This dataset contains possible idiomatic expressions instances from 717 idioms divided into two folders

  1. Formal Idioms - Idioms which undergo lexical changes.

  2. Static Idioms - Idioms which stay the same across instances.

Schema

Each folder contains 3 sentence aligned files with '*' replaced with either 'Static_Idioms' or 'Formal_Idioms'
*_Words.txt :- Original Sentences
*_Candidates.txt :- Candidate Idiom whose instance is present in the corresponding sentence.
*_Tags.txt :- Sequence labelling tags for each token of the sentence. Each entry delimited by space is treated as a separate token. The labelling follows BIO convention using three tags(B-IDIOM,I-IDIOM,O).

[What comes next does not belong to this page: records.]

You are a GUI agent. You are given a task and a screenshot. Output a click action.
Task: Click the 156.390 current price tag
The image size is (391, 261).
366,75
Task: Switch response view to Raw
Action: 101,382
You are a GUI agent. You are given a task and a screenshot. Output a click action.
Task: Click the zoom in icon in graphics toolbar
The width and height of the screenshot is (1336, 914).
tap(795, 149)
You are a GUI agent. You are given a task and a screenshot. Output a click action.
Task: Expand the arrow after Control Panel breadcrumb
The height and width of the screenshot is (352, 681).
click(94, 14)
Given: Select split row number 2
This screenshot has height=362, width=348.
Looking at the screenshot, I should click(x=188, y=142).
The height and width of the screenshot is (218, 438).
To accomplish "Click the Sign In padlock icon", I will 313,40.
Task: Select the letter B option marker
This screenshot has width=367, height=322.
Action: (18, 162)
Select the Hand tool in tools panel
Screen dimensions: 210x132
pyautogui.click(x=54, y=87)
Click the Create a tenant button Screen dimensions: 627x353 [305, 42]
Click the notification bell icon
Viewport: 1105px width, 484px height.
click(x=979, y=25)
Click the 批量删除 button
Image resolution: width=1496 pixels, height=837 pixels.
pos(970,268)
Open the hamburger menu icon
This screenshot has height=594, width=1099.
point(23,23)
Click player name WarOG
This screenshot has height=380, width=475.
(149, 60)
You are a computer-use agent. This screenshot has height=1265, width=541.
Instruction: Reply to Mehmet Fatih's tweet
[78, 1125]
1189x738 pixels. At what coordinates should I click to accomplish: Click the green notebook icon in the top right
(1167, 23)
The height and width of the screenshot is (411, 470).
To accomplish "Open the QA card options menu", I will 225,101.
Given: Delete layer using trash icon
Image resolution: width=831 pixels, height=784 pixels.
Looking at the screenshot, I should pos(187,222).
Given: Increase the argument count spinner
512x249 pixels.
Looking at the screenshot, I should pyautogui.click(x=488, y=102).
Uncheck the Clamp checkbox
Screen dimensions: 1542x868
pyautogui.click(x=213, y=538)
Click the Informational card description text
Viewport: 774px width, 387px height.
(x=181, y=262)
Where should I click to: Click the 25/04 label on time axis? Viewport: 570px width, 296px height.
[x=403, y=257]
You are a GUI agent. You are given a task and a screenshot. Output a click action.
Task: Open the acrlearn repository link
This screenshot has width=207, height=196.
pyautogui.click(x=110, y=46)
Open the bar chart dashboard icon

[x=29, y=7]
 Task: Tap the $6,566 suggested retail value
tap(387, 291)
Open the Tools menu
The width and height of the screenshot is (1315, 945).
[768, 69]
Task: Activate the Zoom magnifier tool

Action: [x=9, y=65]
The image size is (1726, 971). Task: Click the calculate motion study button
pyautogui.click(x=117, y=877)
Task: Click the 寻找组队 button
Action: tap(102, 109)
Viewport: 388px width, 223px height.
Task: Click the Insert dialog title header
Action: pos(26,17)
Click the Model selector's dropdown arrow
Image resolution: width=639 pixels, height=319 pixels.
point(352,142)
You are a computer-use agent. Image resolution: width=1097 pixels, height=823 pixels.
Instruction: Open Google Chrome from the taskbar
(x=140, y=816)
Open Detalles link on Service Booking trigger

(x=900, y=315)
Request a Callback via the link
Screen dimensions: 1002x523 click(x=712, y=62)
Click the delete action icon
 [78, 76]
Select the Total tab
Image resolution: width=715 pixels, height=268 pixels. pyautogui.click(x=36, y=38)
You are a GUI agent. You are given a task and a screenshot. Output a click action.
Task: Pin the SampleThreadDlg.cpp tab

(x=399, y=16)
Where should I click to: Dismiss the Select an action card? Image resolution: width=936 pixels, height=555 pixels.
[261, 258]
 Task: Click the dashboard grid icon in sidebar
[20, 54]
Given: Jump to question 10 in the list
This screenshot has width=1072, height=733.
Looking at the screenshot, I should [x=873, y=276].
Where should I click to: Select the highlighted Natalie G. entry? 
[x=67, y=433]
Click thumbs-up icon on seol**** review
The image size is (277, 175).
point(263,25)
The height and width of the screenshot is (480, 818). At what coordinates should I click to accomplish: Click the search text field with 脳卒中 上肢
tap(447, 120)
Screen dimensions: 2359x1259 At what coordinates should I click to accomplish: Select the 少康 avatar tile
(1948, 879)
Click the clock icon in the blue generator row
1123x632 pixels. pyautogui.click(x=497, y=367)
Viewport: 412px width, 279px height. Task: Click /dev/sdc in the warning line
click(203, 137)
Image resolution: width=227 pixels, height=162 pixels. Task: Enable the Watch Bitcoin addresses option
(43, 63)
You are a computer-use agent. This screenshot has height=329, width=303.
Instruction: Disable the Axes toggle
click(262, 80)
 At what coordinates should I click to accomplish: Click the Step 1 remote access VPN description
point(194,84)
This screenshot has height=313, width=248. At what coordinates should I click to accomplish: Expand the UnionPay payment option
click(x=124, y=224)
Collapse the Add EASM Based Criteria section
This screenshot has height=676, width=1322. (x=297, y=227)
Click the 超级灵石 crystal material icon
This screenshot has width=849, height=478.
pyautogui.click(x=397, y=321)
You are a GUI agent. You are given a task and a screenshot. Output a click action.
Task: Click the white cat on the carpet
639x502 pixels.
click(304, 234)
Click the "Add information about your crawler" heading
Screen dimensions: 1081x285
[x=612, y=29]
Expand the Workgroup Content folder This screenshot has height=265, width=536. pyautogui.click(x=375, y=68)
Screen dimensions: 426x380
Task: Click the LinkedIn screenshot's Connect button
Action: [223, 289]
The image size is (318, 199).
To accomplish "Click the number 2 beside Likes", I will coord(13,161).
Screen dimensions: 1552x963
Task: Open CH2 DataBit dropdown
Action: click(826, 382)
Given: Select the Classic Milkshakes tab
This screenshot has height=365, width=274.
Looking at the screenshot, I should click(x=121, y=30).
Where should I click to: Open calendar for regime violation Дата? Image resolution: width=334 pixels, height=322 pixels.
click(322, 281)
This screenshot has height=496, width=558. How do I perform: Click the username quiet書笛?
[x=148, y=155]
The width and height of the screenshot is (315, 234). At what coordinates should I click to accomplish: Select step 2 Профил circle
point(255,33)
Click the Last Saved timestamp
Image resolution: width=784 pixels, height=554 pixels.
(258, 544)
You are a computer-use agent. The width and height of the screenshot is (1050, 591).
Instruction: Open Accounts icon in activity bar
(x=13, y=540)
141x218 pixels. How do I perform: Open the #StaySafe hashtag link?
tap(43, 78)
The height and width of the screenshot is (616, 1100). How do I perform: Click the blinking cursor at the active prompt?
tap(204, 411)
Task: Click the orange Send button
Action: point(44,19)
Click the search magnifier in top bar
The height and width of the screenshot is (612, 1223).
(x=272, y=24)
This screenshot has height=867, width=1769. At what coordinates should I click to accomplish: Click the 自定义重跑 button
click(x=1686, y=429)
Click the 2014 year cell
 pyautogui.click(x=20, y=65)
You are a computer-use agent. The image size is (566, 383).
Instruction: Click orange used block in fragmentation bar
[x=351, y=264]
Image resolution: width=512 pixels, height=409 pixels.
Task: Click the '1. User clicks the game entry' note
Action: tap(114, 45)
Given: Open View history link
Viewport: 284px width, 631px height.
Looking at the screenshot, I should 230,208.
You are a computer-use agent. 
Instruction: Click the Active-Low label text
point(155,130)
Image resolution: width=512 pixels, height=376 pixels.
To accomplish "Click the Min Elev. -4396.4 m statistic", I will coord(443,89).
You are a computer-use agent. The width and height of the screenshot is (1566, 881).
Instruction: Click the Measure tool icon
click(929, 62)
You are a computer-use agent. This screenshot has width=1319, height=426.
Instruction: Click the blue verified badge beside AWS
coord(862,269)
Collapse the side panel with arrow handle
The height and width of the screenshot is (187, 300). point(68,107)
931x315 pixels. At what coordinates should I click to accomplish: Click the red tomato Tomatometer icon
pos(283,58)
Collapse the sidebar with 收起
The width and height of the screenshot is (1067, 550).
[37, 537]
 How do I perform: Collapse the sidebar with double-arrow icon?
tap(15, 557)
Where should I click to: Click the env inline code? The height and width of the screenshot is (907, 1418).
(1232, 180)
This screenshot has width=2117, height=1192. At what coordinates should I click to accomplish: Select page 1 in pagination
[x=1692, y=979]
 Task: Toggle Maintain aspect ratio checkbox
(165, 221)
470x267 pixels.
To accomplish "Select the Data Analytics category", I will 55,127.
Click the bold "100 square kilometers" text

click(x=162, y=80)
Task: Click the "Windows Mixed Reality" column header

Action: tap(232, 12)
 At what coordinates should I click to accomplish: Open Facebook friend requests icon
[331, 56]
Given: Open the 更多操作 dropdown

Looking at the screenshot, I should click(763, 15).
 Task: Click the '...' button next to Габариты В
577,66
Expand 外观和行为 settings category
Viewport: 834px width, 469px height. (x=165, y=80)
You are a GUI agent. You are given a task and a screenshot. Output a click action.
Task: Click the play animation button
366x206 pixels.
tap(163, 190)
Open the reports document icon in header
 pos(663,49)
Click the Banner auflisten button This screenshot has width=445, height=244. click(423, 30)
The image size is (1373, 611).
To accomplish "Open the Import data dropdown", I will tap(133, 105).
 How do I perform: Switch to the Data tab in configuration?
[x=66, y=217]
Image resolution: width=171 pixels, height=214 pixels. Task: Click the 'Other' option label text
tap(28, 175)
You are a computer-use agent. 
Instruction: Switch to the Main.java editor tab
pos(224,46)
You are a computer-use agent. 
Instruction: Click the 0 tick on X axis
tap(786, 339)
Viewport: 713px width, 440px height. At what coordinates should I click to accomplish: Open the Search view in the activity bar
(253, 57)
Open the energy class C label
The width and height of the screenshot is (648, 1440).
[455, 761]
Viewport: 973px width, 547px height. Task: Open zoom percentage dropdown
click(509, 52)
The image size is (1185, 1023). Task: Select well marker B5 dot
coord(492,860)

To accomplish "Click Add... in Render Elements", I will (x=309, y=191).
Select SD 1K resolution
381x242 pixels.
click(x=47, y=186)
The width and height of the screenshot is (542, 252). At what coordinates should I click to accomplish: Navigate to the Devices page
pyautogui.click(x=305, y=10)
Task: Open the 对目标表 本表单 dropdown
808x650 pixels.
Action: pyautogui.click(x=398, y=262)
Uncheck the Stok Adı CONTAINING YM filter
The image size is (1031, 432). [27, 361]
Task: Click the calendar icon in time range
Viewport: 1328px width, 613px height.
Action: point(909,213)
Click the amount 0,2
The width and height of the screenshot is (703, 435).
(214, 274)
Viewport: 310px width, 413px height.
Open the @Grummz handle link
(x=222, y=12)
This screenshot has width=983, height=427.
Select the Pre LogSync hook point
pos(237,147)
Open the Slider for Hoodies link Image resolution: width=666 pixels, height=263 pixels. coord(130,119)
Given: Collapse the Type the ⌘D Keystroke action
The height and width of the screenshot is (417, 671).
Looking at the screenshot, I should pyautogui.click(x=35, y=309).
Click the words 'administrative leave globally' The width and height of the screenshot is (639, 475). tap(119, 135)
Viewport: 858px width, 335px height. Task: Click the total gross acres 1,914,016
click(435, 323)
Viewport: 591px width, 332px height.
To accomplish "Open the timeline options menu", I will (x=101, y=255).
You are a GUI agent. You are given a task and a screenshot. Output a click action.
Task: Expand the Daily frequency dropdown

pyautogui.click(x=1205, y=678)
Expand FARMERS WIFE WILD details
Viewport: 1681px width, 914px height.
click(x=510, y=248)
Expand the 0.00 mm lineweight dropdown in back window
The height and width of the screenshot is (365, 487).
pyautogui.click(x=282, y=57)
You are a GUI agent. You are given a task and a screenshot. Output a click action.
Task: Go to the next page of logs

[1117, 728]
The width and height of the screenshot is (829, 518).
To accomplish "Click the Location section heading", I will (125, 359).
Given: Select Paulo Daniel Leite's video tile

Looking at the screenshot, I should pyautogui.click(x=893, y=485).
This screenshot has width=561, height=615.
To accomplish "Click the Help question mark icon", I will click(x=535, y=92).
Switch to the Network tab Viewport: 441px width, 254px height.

  • B-IDIOM:- beginning of possible idiomatic expression span
  • I-IDIOM:- continuation of possible idiomatic expression span
  • O:- Non-Idiom token

Citation

We have a paper published in the 23rd International Conference on Text, Speech and Dialogue, 2020.

@misc{saxena2020epie,
      title={EPIE Dataset: A Corpus For Possible Idiomatic Expressions}, 
      author={Prateek Saxena and Soma Paul},
      year={2020},
      eprint={2006.09479},
      archivePrefix={arXiv},
      primaryClass={cs.CL}
}